International airport serving Mendoza, Argentina

Governor Francisco Gabrielli International Airport (Aeropuerto Internacional Gobernador Francisco Gabrielli) , better known as El Plumerillo International Airport, is located 8 km northeast of the centre of Mendoza, capital of the Mendoza Province of Argentina. It is operated by Aeropuertos Argentina 2000.

The 4th Air Brigade (El Plumerillo Military Air Base) is located on the southern section of the airport.

==Airlines and destinations==

| Airlines | Destinations |
|---|---|
| Aerolíneas Argentinas | São Paulo–Guarulhos Seasonal: Aruba, Rio de Janeiro–Galeão |
| Arajet | Punta Cana |
| Azul Brazilian Airlines | Seasonal: Campinas |
| Gol Linhas Aéreas | São Paulo–Guarulhos Seasonal: Rio de Janeiro–Galeão |
| JetSmart Argentina | Rio de Janeiro–Galeão |
| LATAM Brasil | São Paulo–Guarulhos |

==Statistics==

Traffic by calendar year.
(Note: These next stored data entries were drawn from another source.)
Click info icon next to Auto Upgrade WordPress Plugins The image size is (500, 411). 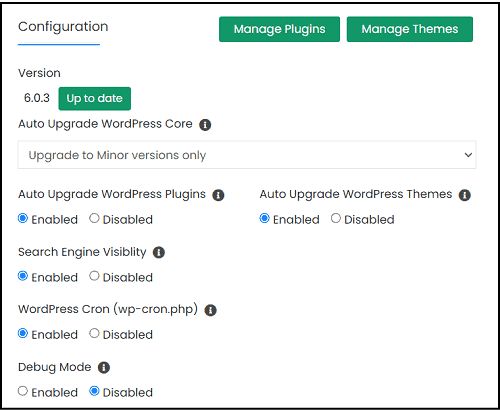(219, 195)
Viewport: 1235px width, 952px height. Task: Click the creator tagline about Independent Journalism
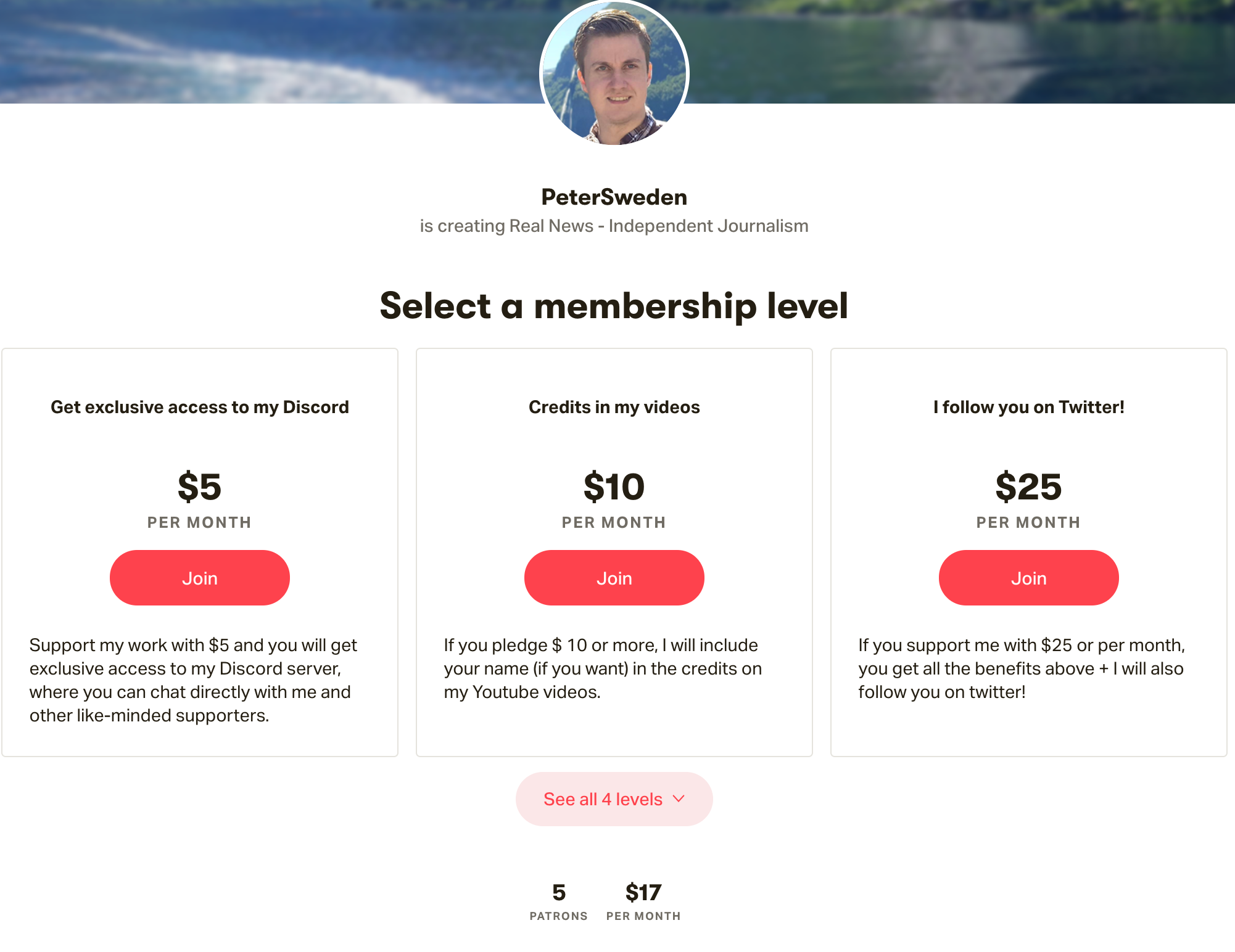[x=614, y=226]
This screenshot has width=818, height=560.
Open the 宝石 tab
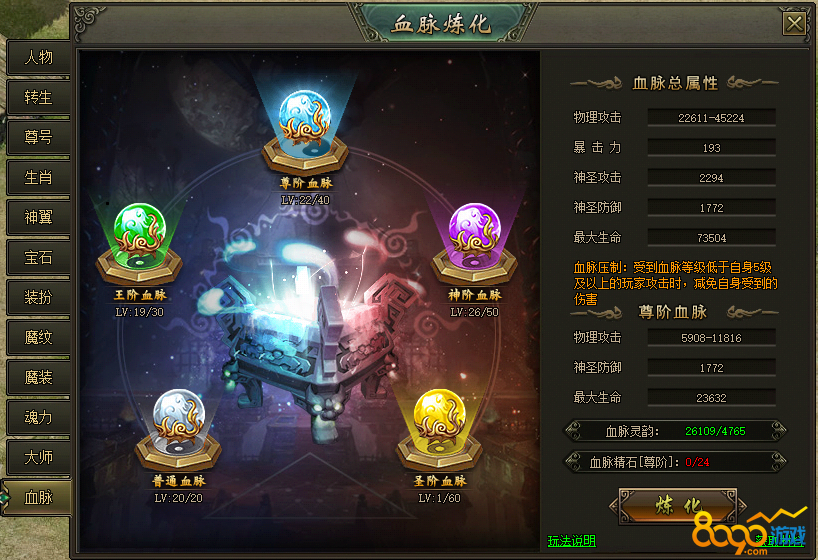coord(39,257)
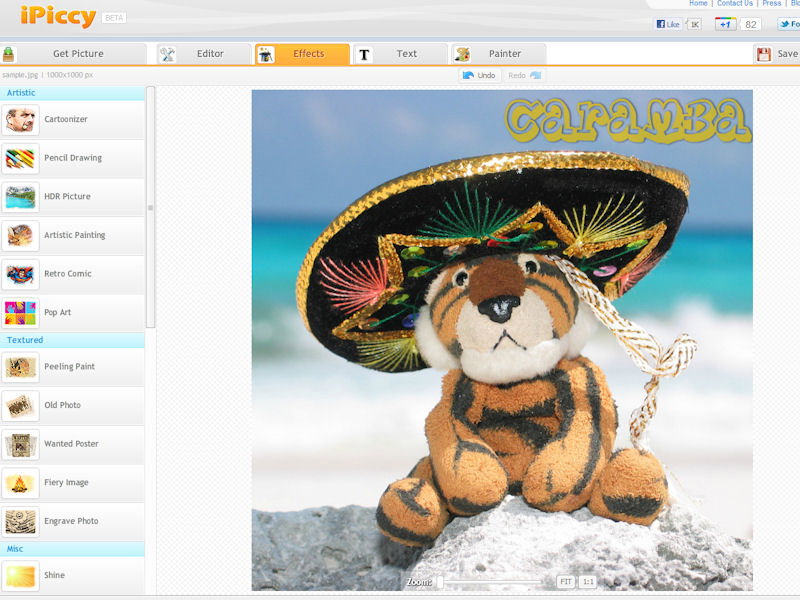Expand the Misc effects section header
The width and height of the screenshot is (800, 600).
(x=72, y=549)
Official ACI statistics.
|  | Passengers | Change from previous year | Aircraft operations | Change from previous year | Cargo (metric tons) | Change from previous year |
| 2005 | 652,504 | +10.20% | 14,938 | +4.32% | 2,645 | +17.87% |
| 2006 | 655,318 | +0.43% | 12,586 | −15.75% | 3,054 | +15.46% |
| 2007 | 689,963 | +5.29% | 10,625 | −15.58% | 3,364 | +10.15% |
| 2008 | 780,464 | +13.12% | 12,017 | +13.10% | 3,436 | +2.14% |
| 2009 | 858,984 | +10.06% | 12,354 | +2.80% | 2,759 | −19.70% |
| 2010 | 976,889 | +13.73% | 13,688 | +10.80% | 5,533 | +100.54% |
Source: Airports Council International. World Airport Traffic Statistics (Years 2005-2010)

==Accidents and incidents==
- 20 January 1944: A LanChile Lodestar 18–50, registration CC-CLC-0072, was due to operate a Mendoza–San Juan cargo service when it crashed on takeoff, killing all 12 occupants on board.